BEGIN

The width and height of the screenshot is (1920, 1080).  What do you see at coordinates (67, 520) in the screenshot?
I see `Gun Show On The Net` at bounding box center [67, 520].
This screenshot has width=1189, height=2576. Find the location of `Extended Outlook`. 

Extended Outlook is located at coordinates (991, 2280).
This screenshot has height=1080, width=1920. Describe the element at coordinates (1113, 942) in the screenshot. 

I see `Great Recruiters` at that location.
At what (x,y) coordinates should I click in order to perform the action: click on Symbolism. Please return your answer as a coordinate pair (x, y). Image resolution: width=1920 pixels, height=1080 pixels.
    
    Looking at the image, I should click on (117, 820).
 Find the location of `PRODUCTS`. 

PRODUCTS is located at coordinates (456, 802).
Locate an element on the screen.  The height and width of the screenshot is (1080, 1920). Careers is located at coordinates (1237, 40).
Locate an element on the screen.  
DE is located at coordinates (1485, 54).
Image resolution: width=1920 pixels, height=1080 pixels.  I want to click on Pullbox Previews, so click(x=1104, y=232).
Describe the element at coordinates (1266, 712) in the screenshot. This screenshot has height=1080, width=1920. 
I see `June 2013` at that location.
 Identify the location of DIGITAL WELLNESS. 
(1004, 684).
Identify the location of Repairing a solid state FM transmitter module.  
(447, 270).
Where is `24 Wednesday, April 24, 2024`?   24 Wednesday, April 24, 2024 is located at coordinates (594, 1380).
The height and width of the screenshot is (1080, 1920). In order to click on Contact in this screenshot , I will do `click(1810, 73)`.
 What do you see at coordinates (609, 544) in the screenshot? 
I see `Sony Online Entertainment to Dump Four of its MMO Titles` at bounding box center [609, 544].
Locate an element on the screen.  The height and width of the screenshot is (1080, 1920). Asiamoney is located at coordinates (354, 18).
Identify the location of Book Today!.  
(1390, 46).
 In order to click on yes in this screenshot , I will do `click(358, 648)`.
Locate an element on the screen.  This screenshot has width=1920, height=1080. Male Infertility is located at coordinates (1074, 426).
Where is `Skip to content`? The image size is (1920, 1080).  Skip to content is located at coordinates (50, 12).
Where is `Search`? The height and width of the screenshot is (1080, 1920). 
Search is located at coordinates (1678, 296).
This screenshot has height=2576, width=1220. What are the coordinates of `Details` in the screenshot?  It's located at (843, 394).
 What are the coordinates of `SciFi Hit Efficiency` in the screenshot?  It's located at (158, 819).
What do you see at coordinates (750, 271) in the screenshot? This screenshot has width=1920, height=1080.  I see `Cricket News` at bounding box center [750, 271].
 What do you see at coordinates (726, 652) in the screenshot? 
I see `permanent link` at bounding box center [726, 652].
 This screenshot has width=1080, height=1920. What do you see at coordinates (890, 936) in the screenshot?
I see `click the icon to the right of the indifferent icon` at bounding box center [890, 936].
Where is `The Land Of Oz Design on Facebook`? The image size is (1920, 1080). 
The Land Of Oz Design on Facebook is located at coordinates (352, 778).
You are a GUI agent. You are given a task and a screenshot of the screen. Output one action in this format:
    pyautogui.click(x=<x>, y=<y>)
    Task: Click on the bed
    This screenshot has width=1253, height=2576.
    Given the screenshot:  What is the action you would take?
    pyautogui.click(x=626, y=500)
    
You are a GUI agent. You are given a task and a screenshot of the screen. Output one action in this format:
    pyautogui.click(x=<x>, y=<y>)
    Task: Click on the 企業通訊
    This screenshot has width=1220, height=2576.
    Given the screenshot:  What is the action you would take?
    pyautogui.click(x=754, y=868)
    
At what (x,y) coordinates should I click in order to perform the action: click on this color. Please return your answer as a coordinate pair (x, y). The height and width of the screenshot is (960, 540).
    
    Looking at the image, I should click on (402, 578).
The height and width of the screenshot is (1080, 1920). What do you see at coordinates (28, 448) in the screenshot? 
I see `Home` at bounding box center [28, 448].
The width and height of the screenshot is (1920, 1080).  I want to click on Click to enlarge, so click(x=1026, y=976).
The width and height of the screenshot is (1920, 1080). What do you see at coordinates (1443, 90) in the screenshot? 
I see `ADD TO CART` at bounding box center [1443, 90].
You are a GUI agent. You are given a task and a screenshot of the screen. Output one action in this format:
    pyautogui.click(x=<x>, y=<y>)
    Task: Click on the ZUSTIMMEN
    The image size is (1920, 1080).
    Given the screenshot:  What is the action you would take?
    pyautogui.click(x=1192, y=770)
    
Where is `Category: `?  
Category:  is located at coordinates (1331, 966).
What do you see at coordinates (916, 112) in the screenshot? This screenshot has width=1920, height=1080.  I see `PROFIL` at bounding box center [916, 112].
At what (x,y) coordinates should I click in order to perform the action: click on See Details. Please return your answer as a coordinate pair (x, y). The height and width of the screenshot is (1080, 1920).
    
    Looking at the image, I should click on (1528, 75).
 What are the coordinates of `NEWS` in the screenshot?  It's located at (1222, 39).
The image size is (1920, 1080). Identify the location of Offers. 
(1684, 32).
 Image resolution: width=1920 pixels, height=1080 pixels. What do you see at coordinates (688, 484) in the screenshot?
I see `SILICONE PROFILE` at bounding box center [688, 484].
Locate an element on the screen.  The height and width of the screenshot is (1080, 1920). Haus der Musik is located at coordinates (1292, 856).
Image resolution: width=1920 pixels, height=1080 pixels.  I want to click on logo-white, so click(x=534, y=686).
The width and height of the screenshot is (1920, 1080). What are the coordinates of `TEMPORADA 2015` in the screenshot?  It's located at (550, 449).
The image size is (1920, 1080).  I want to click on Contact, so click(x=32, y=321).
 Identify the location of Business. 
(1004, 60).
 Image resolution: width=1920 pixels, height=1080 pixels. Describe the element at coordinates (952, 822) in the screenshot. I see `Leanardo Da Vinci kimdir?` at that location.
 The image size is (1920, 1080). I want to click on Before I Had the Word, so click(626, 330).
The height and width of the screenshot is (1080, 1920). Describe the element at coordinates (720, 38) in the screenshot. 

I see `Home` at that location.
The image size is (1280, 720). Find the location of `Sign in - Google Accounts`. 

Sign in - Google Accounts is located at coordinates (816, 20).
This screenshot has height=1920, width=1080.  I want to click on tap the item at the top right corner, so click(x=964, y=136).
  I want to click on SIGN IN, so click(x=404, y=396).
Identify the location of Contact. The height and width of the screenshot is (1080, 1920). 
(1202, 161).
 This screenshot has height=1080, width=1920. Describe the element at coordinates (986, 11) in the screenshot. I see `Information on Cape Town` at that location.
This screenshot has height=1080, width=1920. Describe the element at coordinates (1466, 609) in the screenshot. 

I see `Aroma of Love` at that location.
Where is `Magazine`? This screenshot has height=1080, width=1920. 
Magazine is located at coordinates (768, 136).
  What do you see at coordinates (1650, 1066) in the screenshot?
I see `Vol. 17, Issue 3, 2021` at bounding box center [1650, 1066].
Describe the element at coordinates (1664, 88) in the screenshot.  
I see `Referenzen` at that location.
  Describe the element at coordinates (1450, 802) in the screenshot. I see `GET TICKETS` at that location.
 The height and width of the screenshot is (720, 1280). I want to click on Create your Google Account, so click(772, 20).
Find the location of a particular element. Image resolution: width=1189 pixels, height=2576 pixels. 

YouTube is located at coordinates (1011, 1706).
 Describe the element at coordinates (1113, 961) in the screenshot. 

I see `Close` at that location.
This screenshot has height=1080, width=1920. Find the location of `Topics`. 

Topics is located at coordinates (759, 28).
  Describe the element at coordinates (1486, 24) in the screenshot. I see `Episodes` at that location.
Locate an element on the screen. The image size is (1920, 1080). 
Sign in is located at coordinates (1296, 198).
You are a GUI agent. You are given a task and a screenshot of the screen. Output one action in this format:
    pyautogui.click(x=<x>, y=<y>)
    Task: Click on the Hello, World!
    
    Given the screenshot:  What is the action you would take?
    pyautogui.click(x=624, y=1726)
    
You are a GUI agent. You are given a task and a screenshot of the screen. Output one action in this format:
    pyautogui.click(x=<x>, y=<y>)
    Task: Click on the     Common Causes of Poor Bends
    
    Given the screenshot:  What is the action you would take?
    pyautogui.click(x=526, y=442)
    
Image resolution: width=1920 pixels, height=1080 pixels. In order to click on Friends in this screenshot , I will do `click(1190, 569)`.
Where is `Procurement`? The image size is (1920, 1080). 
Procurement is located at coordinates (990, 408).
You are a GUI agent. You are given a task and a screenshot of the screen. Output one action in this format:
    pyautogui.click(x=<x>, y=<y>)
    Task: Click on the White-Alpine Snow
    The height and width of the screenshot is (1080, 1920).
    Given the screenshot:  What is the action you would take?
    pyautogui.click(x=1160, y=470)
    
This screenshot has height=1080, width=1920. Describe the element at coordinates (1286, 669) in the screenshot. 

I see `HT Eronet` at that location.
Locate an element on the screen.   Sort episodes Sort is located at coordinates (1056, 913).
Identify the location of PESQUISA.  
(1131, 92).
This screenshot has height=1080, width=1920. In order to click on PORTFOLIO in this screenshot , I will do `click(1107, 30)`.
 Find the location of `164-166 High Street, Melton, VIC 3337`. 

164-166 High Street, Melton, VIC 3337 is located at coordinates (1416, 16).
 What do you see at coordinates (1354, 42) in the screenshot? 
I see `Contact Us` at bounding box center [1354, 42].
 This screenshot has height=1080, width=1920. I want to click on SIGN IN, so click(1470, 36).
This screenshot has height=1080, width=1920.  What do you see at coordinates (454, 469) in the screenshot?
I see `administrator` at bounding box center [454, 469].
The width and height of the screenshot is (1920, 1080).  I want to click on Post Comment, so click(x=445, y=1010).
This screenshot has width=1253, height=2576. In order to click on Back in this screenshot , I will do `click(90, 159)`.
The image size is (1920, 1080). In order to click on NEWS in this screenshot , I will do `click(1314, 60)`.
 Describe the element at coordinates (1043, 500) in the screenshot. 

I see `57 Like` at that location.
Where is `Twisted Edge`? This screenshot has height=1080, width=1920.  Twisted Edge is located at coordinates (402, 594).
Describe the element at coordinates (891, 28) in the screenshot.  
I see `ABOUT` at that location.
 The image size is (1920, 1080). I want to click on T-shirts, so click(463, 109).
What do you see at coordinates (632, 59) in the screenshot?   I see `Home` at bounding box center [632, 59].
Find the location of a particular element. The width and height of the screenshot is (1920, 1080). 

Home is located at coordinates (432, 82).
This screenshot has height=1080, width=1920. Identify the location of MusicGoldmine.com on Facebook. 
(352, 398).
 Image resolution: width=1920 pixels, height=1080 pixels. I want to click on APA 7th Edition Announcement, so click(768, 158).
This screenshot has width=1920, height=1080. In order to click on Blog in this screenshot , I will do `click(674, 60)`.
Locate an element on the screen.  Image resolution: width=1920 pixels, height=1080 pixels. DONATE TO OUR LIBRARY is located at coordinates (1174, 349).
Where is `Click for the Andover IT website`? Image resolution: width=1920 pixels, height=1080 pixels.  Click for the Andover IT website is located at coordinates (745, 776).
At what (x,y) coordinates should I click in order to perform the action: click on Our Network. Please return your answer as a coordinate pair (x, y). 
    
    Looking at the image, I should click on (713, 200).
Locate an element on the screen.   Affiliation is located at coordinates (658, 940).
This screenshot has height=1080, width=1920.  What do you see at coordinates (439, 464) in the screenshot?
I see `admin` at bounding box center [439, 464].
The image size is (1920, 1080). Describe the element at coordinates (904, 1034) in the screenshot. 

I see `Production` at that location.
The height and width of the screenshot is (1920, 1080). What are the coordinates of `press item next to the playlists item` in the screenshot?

END

**SHORT PROBLEM**
Repeat the lines of the records word for word, from the line containing "This screenshot has height=1080, width=1920. Find" through the line containing "Describe the element at coordinates (1486, 24)", with both of those lines included.

**RESULT OF THE EXERCISE**
This screenshot has height=1080, width=1920. Find the location of `Topics`. 

Topics is located at coordinates (759, 28).
  Describe the element at coordinates (1486, 24) in the screenshot. I see `Episodes` at that location.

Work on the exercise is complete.